June 6, 2018

Class of 2018: Lifelong love of bagpipes sets the tone for UCalgary convocation

Piper Alf Miller has played for royalty and tens of thousands of students
Alf Miller pipes in the stage party during University of Calgary convocation exercises. This year, he's playing a Canadian-penned tune called At Long Last.
Alf Miller pipes in the stage party during University of Calgary convocation exercises. This year, h Riley Brandt, University of Calgary

Every year, Alf Miller picks a different Scottish march to play on his Great Highland Bagpipes as he leads the procession into convocation — the official beginning of the ceremony. Miller has marched more than a few miles through the Jack Simpson Gym wearing his kilt of University of Calgary tartan — he’s piped in pretty much every single ceremony since 2006. “Every convocation I try to change it up,” he says. “I pipe tunes that are musical and fit the occasion.”

Over the years, Miller has played marching tunes that date back hundreds of years to bloody battles between the Scots and the English, others that celebrate the flavour of fine whisky, to more contemporary marching tunes. “This year I am playing a relatively new tune called At Long Last, which I think is very appropriate for convocations,” he says.

“It was written by a Canadian, James MacHattie.” MacHattie wrote the march about setting and achieving goals with hard work and determination in 2004, and Miller has it committed to memory, along with scores of other marches.

“You only play what you know because pipers don’t carry a sheet of music in front of them, it’s all in the head,” says the piper. “There are thousands of great Scottish tunes for marching, and I’ll practise whatever I decide to play.” Miller times the music to the march so that he finishes playing as the procession gets on stage and seated — which can be a little tricky.

Piper Alf Miller, right, with mace-bearer Gavin Peat.

Piper Alf Miller, right, with mace-bearer Gavin Peat.

Clayton MacGillivray, Werklund School of Education

“You have to stay focused. Some tunes you don’t really have to think too hard, other tunes you have to concentrate a little bit more on how far you have to go,” he says. “You have to make sure that you are going to cut off the tune as the platform party has all got into their seats, so you have to judge that and adjust your pace a little.”

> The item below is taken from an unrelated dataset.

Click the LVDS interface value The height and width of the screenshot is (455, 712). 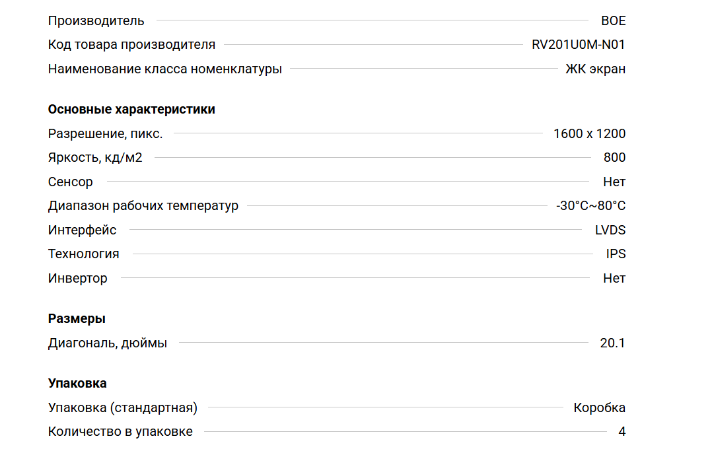pyautogui.click(x=610, y=230)
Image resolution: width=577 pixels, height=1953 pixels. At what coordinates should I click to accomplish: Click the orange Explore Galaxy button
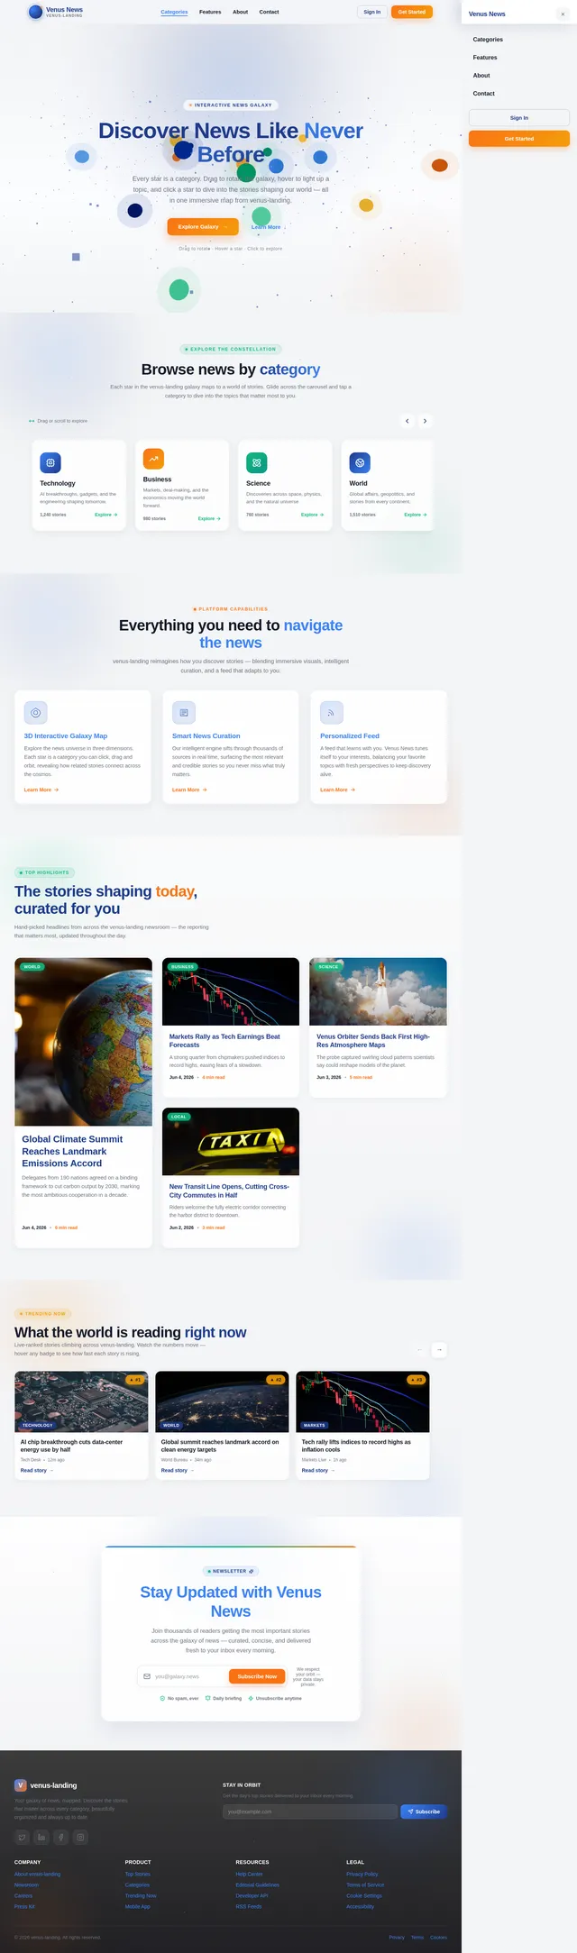click(203, 226)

That’s old hat for Miller. He started playing the pipes in 1955, when he was 13, and has played in about a dozen pipe bands from Saskatchewan to B.C., with a stop in Ottawa. Miller and his wife moved to Calgary in 2003, and he was part of the UCalgary Pipe Band until it folded in 2005.

“Bagpipes have taken me a lot of places” and delivered a lot of firsts, he says. “First time in an airplane, first time in a limousine, first time in an elevator, first time I smelled salt air …” And after being part of a Calgary Highlander’s battlefield tour in 2015, Miller’s pipes brought him another first, meeting the Queen at Canada House in London. 

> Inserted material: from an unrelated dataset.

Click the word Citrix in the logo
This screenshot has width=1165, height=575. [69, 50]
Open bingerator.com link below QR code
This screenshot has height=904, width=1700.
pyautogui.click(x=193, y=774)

In 2017, he was the first to play the lament at the dedication ceremony of the Hill 70 Monument in France, and he’s had the honour of playing in The Royal Edinburgh Military Tattoo on two separate occasions.

Miller has loved the pipes since he was “in the cradle” in Saskatchewan. “The next-door neighbour played the pipes and my mother said I always enjoyed it when he was outside playing his pipes.” And as for those who may disparage the high-pitch sound of the bagpipes, he just lets that sort of thing roll off his back.

“Maybe they just haven’t heard a good set of pipes,” Miller says with a smile.